## Given records:
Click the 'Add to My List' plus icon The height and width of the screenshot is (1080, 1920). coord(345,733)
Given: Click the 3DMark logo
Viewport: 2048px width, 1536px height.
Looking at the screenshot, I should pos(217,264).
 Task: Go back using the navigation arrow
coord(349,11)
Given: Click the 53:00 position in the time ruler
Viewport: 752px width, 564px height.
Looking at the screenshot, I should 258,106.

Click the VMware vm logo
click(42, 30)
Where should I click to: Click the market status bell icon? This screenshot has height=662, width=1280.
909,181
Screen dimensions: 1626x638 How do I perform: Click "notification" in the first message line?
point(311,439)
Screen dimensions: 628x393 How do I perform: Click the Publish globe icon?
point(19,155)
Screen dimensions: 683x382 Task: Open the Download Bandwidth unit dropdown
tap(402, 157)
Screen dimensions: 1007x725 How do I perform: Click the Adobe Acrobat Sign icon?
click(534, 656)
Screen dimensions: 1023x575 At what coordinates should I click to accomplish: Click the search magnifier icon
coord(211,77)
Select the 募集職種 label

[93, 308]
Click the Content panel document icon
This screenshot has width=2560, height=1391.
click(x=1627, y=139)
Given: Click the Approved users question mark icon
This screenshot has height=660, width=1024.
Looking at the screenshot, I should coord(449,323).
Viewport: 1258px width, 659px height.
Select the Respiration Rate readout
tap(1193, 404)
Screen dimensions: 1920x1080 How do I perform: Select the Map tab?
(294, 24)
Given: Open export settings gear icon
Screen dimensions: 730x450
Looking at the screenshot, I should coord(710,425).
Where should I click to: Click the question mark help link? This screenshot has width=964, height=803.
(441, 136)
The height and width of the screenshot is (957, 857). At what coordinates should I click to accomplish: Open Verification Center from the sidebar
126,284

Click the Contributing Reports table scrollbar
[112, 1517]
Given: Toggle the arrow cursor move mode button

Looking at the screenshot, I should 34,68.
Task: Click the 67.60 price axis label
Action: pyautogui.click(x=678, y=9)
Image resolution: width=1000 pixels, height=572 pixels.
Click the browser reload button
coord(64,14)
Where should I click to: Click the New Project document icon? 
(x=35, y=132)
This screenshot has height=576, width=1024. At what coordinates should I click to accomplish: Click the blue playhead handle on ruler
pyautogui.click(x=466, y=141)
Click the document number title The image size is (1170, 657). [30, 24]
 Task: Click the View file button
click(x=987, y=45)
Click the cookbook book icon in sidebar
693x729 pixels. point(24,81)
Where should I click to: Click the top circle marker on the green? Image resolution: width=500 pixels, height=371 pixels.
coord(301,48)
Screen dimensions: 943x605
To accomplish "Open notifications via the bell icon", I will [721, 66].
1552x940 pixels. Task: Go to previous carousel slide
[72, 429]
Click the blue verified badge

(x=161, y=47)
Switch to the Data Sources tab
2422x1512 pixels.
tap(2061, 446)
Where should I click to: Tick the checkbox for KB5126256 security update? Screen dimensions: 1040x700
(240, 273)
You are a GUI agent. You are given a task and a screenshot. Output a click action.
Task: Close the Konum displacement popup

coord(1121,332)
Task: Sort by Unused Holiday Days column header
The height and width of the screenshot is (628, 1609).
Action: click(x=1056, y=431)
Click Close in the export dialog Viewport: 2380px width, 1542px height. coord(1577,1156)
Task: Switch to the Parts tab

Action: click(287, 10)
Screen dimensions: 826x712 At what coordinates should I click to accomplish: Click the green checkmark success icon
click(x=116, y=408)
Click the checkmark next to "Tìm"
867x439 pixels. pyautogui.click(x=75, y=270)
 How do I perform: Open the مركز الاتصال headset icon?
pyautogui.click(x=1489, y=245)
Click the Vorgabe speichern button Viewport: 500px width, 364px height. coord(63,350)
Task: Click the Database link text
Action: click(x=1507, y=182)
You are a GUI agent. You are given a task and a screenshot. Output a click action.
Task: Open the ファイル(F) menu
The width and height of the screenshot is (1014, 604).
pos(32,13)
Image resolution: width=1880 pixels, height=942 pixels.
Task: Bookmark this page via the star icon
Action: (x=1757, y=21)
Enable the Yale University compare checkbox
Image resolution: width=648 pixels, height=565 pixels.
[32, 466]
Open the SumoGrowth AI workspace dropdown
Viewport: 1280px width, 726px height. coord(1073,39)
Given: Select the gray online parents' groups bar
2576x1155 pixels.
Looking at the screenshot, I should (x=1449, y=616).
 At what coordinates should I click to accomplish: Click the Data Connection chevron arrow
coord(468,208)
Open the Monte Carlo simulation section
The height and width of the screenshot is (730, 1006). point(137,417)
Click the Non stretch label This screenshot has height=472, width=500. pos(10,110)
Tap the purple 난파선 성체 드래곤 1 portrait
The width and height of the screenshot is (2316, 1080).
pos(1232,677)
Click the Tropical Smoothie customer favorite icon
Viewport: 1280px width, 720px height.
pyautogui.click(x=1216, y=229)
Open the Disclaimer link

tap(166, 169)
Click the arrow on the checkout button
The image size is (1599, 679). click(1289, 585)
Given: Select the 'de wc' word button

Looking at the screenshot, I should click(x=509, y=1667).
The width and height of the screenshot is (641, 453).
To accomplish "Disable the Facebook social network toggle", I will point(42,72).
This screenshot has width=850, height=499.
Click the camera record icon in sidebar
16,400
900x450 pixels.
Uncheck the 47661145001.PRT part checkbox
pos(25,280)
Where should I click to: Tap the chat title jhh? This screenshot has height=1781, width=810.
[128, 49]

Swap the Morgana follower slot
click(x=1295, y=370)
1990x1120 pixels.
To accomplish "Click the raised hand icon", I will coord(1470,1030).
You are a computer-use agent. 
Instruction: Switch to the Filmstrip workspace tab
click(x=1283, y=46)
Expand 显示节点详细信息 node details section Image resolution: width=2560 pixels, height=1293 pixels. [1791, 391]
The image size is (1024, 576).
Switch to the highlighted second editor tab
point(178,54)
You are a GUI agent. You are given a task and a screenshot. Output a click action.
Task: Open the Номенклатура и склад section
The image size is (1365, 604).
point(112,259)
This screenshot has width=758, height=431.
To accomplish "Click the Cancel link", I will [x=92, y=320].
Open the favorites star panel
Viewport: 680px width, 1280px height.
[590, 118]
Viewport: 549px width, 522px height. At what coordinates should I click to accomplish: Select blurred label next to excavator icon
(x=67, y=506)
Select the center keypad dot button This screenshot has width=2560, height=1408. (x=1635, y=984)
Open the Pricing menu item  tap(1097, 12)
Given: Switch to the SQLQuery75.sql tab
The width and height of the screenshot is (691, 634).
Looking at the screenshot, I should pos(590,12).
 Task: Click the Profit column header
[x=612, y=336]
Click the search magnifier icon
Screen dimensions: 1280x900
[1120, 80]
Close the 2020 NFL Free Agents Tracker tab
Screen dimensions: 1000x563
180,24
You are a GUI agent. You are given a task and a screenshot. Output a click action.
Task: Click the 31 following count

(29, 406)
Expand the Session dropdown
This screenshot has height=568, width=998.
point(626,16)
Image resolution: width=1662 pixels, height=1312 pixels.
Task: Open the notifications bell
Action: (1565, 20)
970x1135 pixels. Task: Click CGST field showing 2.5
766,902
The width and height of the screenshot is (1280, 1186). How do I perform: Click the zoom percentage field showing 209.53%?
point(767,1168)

## Written exercise:
Reproduce all of the rows above, switching every "magnifier" to "magnifying glass" and leaving everything else unchanged.

## Answer to this exercise:
Click the 'Add to My List' plus icon The height and width of the screenshot is (1080, 1920). coord(345,733)
Given: Click the 3DMark logo
Viewport: 2048px width, 1536px height.
Looking at the screenshot, I should pos(217,264).
 Task: Go back using the navigation arrow
coord(349,11)
Given: Click the 53:00 position in the time ruler
Viewport: 752px width, 564px height.
Looking at the screenshot, I should 258,106.

Click the VMware vm logo
click(42, 30)
Where should I click to: Click the market status bell icon? This screenshot has height=662, width=1280.
909,181
Screen dimensions: 1626x638 How do I perform: Click "notification" in the first message line?
point(311,439)
Screen dimensions: 628x393 How do I perform: Click the Publish globe icon?
point(19,155)
Screen dimensions: 683x382 Task: Open the Download Bandwidth unit dropdown
tap(402, 157)
Screen dimensions: 1007x725 How do I perform: Click the Adobe Acrobat Sign icon?
click(534, 656)
Screen dimensions: 1023x575 At what coordinates should I click to accomplish: Click the search magnifying glass icon
coord(211,77)
Select the 募集職種 label

[93, 308]
Click the Content panel document icon
This screenshot has width=2560, height=1391.
click(x=1627, y=139)
Given: Click the Approved users question mark icon
This screenshot has height=660, width=1024.
Looking at the screenshot, I should coord(449,323).
Viewport: 1258px width, 659px height.
Select the Respiration Rate readout
tap(1193, 404)
Screen dimensions: 1920x1080 How do I perform: Select the Map tab?
(294, 24)
Given: Open export settings gear icon
Screen dimensions: 730x450
Looking at the screenshot, I should coord(710,425).
Where should I click to: Click the question mark help link? This screenshot has width=964, height=803.
(441, 136)
The height and width of the screenshot is (957, 857). At what coordinates should I click to accomplish: Open Verification Center from the sidebar
126,284

Click the Contributing Reports table scrollbar
[112, 1517]
Given: Toggle the arrow cursor move mode button

Looking at the screenshot, I should 34,68.
Task: Click the 67.60 price axis label
Action: pyautogui.click(x=678, y=9)
Image resolution: width=1000 pixels, height=572 pixels.
Click the browser reload button
coord(64,14)
Where should I click to: Click the New Project document icon? 
(x=35, y=132)
This screenshot has height=576, width=1024. At what coordinates should I click to accomplish: Click the blue playhead handle on ruler
pyautogui.click(x=466, y=141)
Click the document number title The image size is (1170, 657). [30, 24]
 Task: Click the View file button
click(x=987, y=45)
Click the cookbook book icon in sidebar
693x729 pixels. point(24,81)
Where should I click to: Click the top circle marker on the green? Image resolution: width=500 pixels, height=371 pixels.
coord(301,48)
Screen dimensions: 943x605
To accomplish "Open notifications via the bell icon", I will [721, 66].
1552x940 pixels. Task: Go to previous carousel slide
[72, 429]
Click the blue verified badge

(x=161, y=47)
Switch to the Data Sources tab
2422x1512 pixels.
tap(2061, 446)
Where should I click to: Tick the checkbox for KB5126256 security update? Screen dimensions: 1040x700
(240, 273)
You are a GUI agent. You are given a task and a screenshot. Output a click action.
Task: Close the Konum displacement popup

coord(1121,332)
Task: Sort by Unused Holiday Days column header
The height and width of the screenshot is (628, 1609).
Action: click(x=1056, y=431)
Click Close in the export dialog Viewport: 2380px width, 1542px height. coord(1577,1156)
Task: Switch to the Parts tab

Action: click(287, 10)
Screen dimensions: 826x712 At what coordinates should I click to accomplish: Click the green checkmark success icon
click(x=116, y=408)
Click the checkmark next to "Tìm"
867x439 pixels. pyautogui.click(x=75, y=270)
 How do I perform: Open the مركز الاتصال headset icon?
pyautogui.click(x=1489, y=245)
Click the Vorgabe speichern button Viewport: 500px width, 364px height. coord(63,350)
Task: Click the Database link text
Action: click(x=1507, y=182)
You are a GUI agent. You are given a task and a screenshot. Output a click action.
Task: Open the ファイル(F) menu
The width and height of the screenshot is (1014, 604).
pos(32,13)
Image resolution: width=1880 pixels, height=942 pixels.
Task: Bookmark this page via the star icon
Action: (x=1757, y=21)
Enable the Yale University compare checkbox
Image resolution: width=648 pixels, height=565 pixels.
[32, 466]
Open the SumoGrowth AI workspace dropdown
Viewport: 1280px width, 726px height. coord(1073,39)
Given: Select the gray online parents' groups bar
2576x1155 pixels.
Looking at the screenshot, I should (x=1449, y=616).
 At what coordinates should I click to accomplish: Click the Data Connection chevron arrow
coord(468,208)
Open the Monte Carlo simulation section
The height and width of the screenshot is (730, 1006). point(137,417)
Click the Non stretch label This screenshot has height=472, width=500. pos(10,110)
Tap the purple 난파선 성체 드래곤 1 portrait
The width and height of the screenshot is (2316, 1080).
pos(1232,677)
Click the Tropical Smoothie customer favorite icon
Viewport: 1280px width, 720px height.
pyautogui.click(x=1216, y=229)
Open the Disclaimer link

tap(166, 169)
Click the arrow on the checkout button
The image size is (1599, 679). click(1289, 585)
Given: Select the 'de wc' word button

Looking at the screenshot, I should click(x=509, y=1667).
The width and height of the screenshot is (641, 453).
To accomplish "Disable the Facebook social network toggle", I will point(42,72).
This screenshot has width=850, height=499.
Click the camera record icon in sidebar
16,400
900x450 pixels.
Uncheck the 47661145001.PRT part checkbox
pos(25,280)
Where should I click to: Tap the chat title jhh? This screenshot has height=1781, width=810.
[128, 49]

Swap the Morgana follower slot
click(x=1295, y=370)
1990x1120 pixels.
To accomplish "Click the raised hand icon", I will coord(1470,1030).
You are a computer-use agent. 
Instruction: Switch to the Filmstrip workspace tab
click(x=1283, y=46)
Expand 显示节点详细信息 node details section Image resolution: width=2560 pixels, height=1293 pixels. [1791, 391]
The image size is (1024, 576).
Switch to the highlighted second editor tab
point(178,54)
You are a GUI agent. You are given a task and a screenshot. Output a click action.
Task: Open the Номенклатура и склад section
The image size is (1365, 604).
point(112,259)
This screenshot has width=758, height=431.
To accomplish "Click the Cancel link", I will [x=92, y=320].
Open the favorites star panel
Viewport: 680px width, 1280px height.
[590, 118]
Viewport: 549px width, 522px height. At what coordinates should I click to accomplish: Select blurred label next to excavator icon
(x=67, y=506)
Select the center keypad dot button This screenshot has width=2560, height=1408. (x=1635, y=984)
Open the Pricing menu item  tap(1097, 12)
Given: Switch to the SQLQuery75.sql tab
The width and height of the screenshot is (691, 634).
Looking at the screenshot, I should pos(590,12).
 Task: Click the Profit column header
[x=612, y=336]
Click the search magnifying glass icon
Screen dimensions: 1280x900
[1120, 80]
Close the 2020 NFL Free Agents Tracker tab
Screen dimensions: 1000x563
180,24
You are a GUI agent. You are given a task and a screenshot. Output a click action.
Task: Click the 31 following count

(29, 406)
Expand the Session dropdown
This screenshot has height=568, width=998.
point(626,16)
Image resolution: width=1662 pixels, height=1312 pixels.
Task: Open the notifications bell
Action: (1565, 20)
970x1135 pixels. Task: Click CGST field showing 2.5
766,902
The width and height of the screenshot is (1280, 1186). How do I perform: Click the zoom percentage field showing 209.53%?
point(767,1168)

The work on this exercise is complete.